Komisja Europejska na początku czerwca zaakceptowała polski Krajowy Plan Odbudowy, co było krokiem w kierunku wypłaty przez UE 23,9 mld euro dotacji i 11,5 mld euro pożyczek w ramach Funduszu Odbudowy, jednak pieniądze nie zostały wypłacone. KE zaznaczyła, że polski KPO "zawiera kamienie milowe związane z ważnymi aspektami niezależności sądownictwa, które mają szczególne znaczenie dla poprawy klimatu inwestycyjnego i stworzenia warunków dla skutecznej realizacji" i że "Polska musi wykazać, że te kamienie milowe zostały osiągnięte przed dokonaniem jakichkolwiek wypłat w ramach Funduszu Odbudowy". Jednym z oczekiwań KE była likwidacja Izby Dyscyplinarnej Sądu Najwyższego, co stało się w połowie lipca, gdy weszła w życie prezydencka nowela ustawy o SN. Wątpliwości co do tego, czy nowe przepisy spełniają tzw. kamienie milowe w tej sprawie wyrażali w ostatnim czasie niektórzy przedstawiciele Komisji.
Minister ds. europejskich Szymon Szynkowski vel Sęk w środę i czwartek przebywał w Brukseli, gdzie rozmawiał z przedstawicielami instytucji UE na temat odblokowania środków z Krajowego Planu Odbudowy. W czwartek, relacjonując drugi dzień spotkań, podkreślił, że ramy traktatowe są bardzo ważne i nie mogą być przekraczane przez instytucje europejskie.

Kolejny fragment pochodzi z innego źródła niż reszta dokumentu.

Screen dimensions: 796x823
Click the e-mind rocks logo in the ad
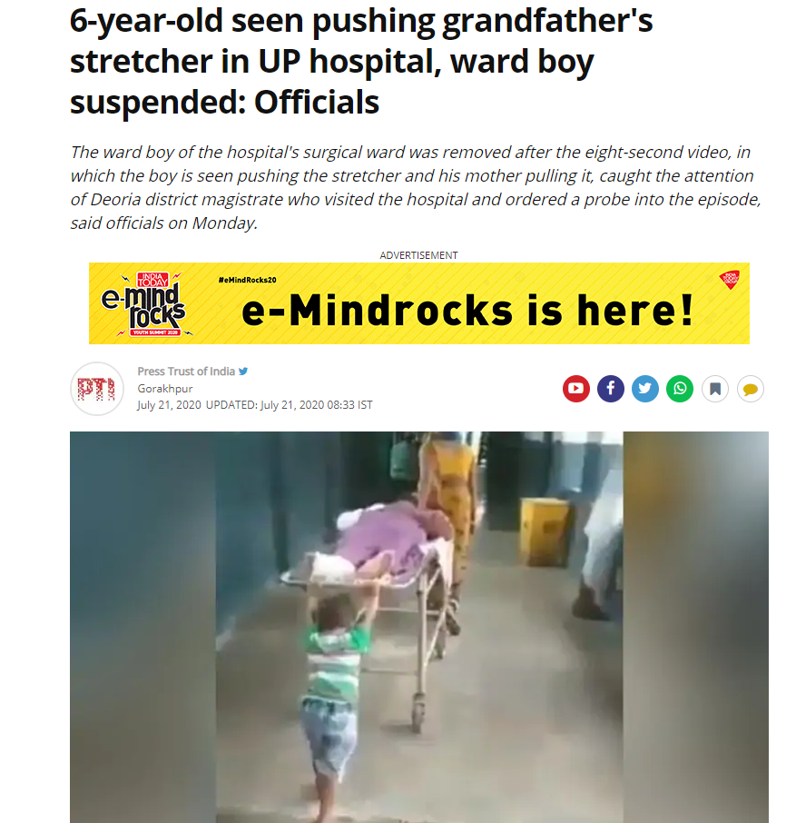tap(147, 304)
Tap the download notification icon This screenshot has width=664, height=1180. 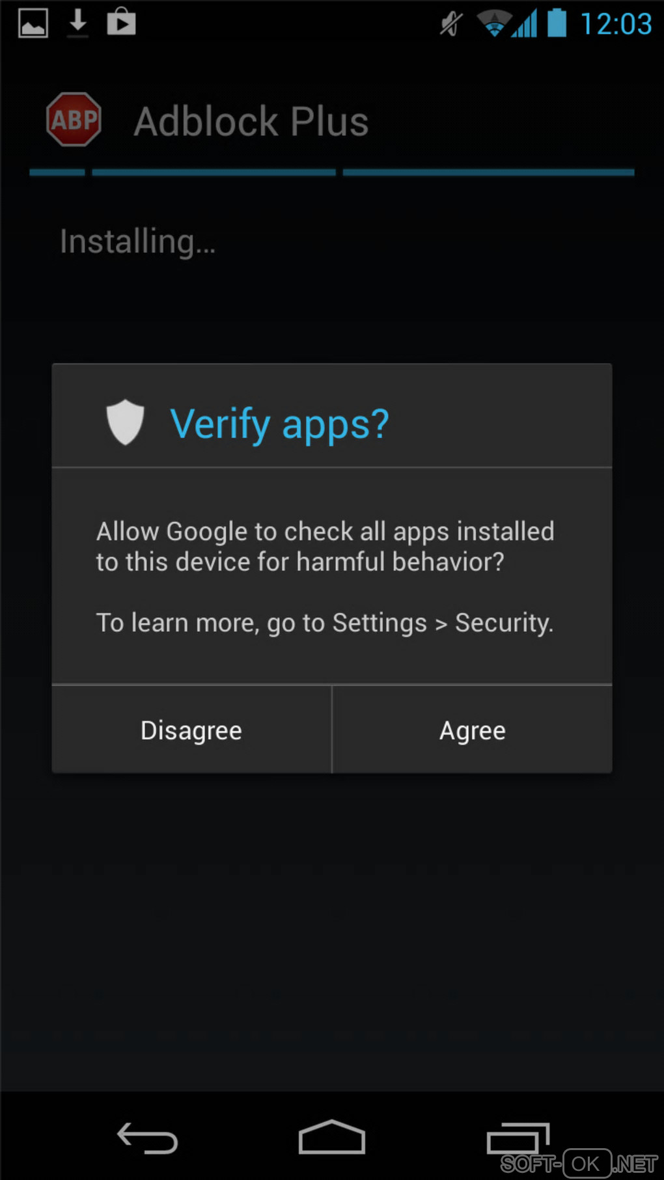77,23
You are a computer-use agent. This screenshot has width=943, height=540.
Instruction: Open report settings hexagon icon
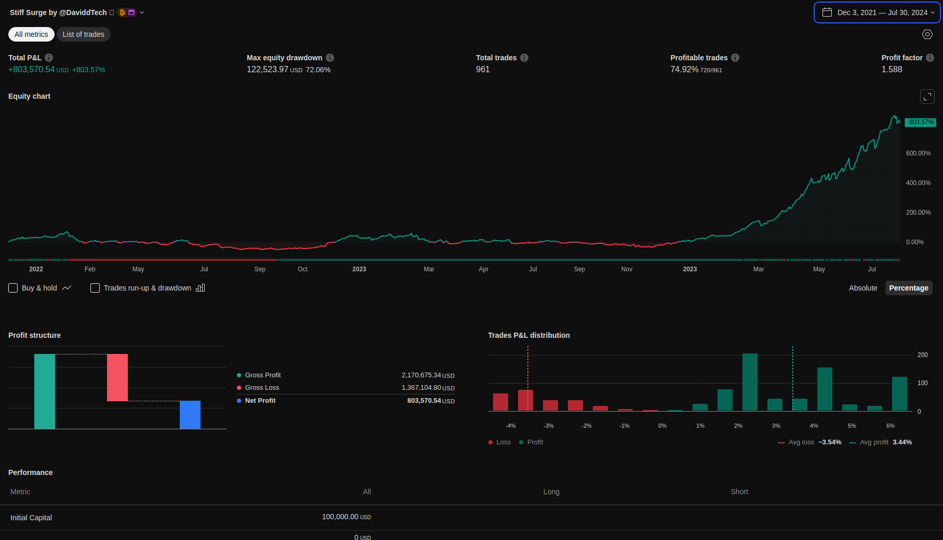[x=927, y=34]
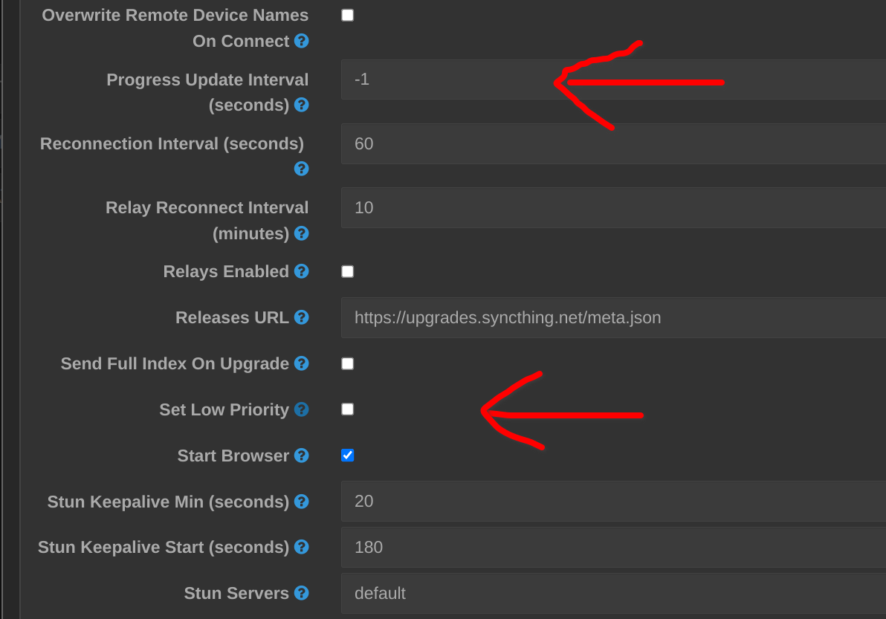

Przekazał, że wniosek o wypłatę środków z Krajowego Planu Odbudowy zostanie złożony, gdy będzie jasne, że Komisja Europejska jest gotowa ten wniosek sprawnie procedować. Zapowiedział, że w przyszłym tygodniu będzie kontynuować dialog z przedstawicielami Komisji Europejskiej.
Pod koniec lipca szefowa KE Ursula von der Leyen mówiła "DGP", że aby otrzymać środki z KPO, Polska musi wywiązać się ze zobowiązań podjętych w celu zreformowania systemu środków dyscyplinarnych w sądownictwie. Przyznała, że ustawa likwidująca Izbę Dyscyplinarną jest ważnym krokiem, jednak "nowelizacja ustawy o SN nie gwarantuje sędziom możliwości kwestionowania statusu innego sędziego bez ryzyka, że zostaną pociągnięci do odpowiedzialności dyscyplinarnej". Von der Leyen podkreślała, że Polska musi również w pełni zastosować się do postanowienia TSUE, co jeszcze nie nastąpiło, a w szczególności "nie przywrócono do orzekania zawieszonych sędziów i nadal obowiązuje dzienna kara finansowa".
TSUE latem 2021 r. zobowiązał Polskę do natychmiastowego zawieszenia stosowania przepisów odnoszących się do uprawnień Izby Dyscyplinarnej SN w kwestiach m.in. uchylania immunitetów sędziowskich. W związku z niewykonaniem tego postanowienia w końcu października zeszłego roku TSUE zobowiązał Polskę do zapłaty na rzecz Komisji Europejskiej kary w wysokości 1 mln euro dziennie.
Kaczyński: Tak prowadzimy walkę z inflacją, aby nie dopuścić do tego wielkiego nieszczęścia, jakim jest bezrobocie
„Dlaczego w Polsce inflacja jest wysoka, choć są kraje, gdzie jest ona wyższa? Otóż dlatego, że prowadzimy tak walkę z inflacją, aby nie dopuścić do tego wielkiego nieszczęścia, jakim jest bezrobocie. To nie jest brak umiejętności czy świadomości, że można inaczej” – powiedział w sobotę w Wadowicach prezes Prawa i Sprawiedliwości Jarosław Kaczyński.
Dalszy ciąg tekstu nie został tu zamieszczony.